→ TASK DESCRIPTION:
If a line below contains the string "computer", copy it out.

(Stored items)
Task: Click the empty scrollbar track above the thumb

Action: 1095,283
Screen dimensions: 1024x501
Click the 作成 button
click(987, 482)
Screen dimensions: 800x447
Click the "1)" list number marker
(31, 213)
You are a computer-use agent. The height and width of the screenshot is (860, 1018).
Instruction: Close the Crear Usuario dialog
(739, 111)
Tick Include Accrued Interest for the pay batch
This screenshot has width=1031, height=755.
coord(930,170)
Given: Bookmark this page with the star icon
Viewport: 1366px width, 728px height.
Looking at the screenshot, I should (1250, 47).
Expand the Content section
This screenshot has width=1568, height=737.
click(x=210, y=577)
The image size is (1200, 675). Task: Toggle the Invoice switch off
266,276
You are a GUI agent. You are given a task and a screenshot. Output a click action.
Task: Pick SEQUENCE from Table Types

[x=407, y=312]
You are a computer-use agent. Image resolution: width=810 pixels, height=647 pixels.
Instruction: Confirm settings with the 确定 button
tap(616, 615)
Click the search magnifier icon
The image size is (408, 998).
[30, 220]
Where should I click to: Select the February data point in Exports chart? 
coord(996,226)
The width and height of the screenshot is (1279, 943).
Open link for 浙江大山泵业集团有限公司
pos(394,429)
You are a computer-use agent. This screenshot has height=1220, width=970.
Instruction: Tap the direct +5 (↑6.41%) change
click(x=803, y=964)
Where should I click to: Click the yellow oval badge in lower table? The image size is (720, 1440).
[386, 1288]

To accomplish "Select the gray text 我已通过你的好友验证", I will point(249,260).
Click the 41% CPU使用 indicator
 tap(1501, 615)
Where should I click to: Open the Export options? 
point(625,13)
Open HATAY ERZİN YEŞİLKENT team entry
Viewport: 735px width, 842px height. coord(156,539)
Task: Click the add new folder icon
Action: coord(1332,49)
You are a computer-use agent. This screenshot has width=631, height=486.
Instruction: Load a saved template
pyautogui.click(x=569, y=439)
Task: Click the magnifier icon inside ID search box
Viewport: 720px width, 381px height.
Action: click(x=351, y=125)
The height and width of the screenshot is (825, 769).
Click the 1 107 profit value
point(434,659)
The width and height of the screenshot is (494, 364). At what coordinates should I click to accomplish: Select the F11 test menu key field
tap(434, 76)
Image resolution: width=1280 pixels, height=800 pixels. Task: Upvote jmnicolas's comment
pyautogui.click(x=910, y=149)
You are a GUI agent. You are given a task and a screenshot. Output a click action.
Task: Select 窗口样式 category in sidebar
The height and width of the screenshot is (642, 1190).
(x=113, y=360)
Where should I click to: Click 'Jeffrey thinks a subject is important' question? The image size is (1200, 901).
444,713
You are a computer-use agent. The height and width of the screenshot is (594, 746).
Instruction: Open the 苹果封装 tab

→ RESPONSE:
You are a computer-use agent. The height and width of the screenshot is (860, 1018).
You are a computer-use agent. Image resolution: width=810 pixels, height=647 pixels.
You are a computer-use agent. This screenshot has height=1220, width=970.
You are a computer-use agent. This screenshot has width=631, height=486.
You are a computer-use agent. The height and width of the screenshot is (594, 746).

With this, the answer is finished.